### Task statement
Set every entry down again, unchanged, picture-free.

-------- Materials provided

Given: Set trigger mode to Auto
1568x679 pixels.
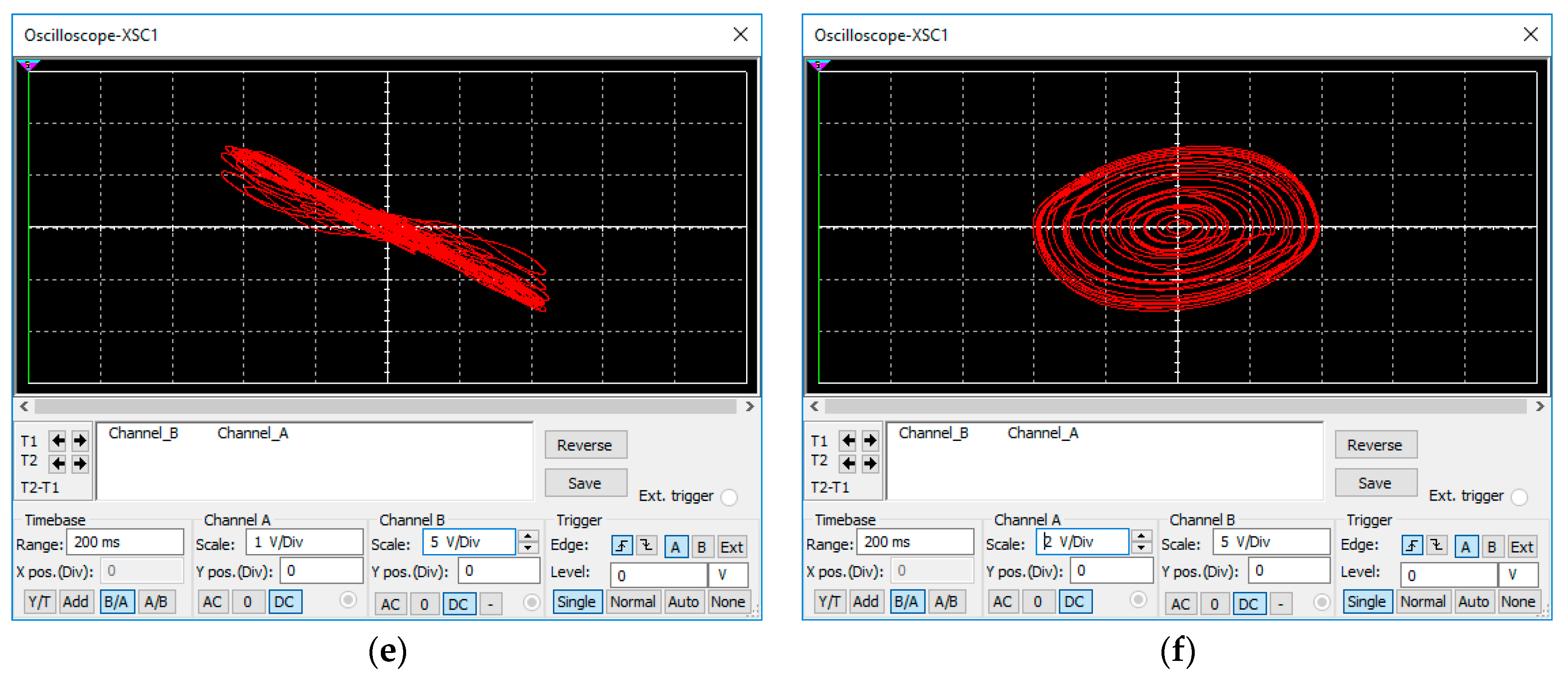Looking at the screenshot, I should pos(684,602).
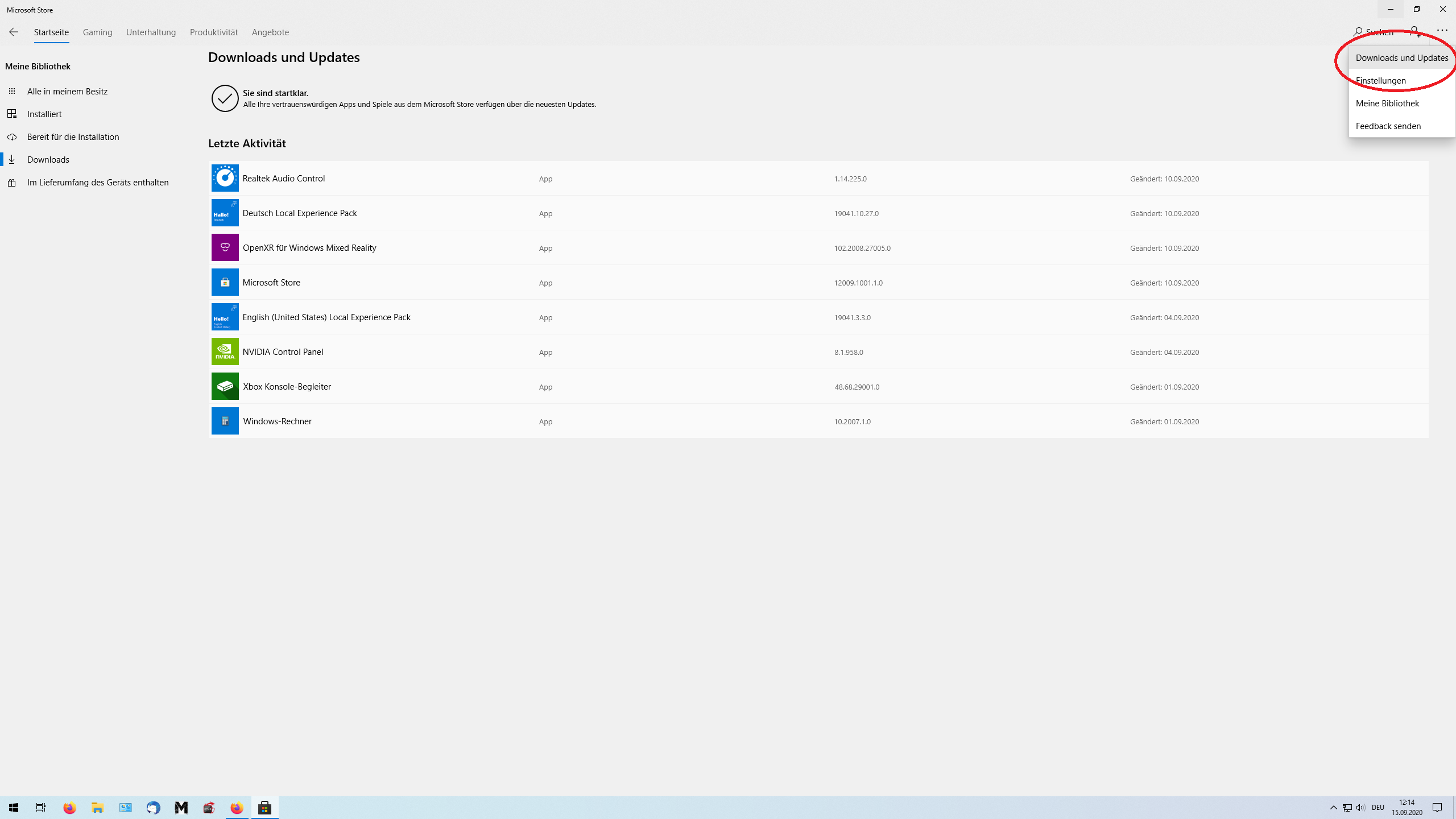Switch to the Produktivität tab

[214, 32]
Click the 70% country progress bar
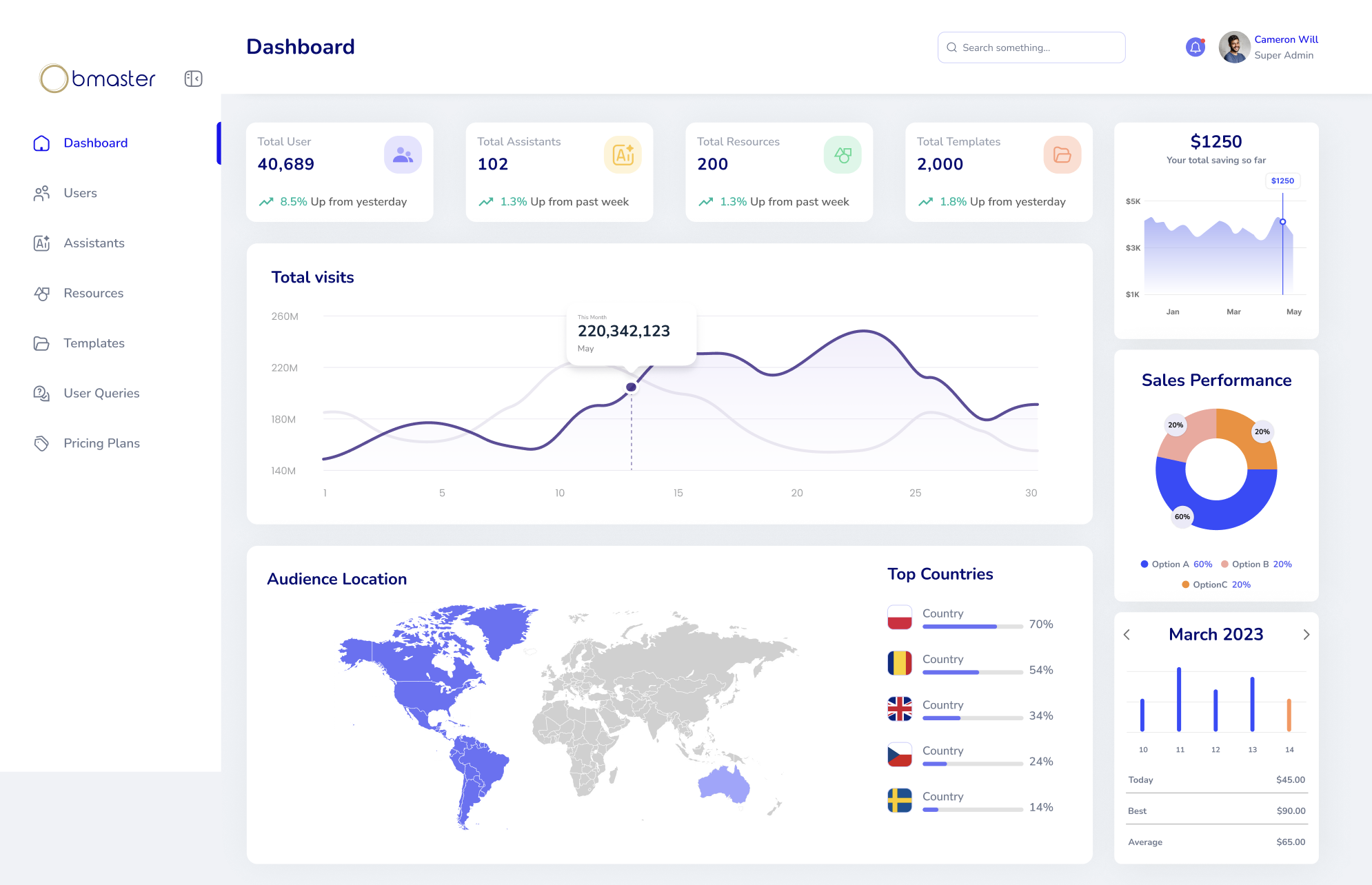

----------------

### Reply to the exercise
Given: Set trigger mode to Auto
1568x679 pixels.
Looking at the screenshot, I should pos(684,602).
Switch to the Produktivität tab

[214, 32]
Click the 70% country progress bar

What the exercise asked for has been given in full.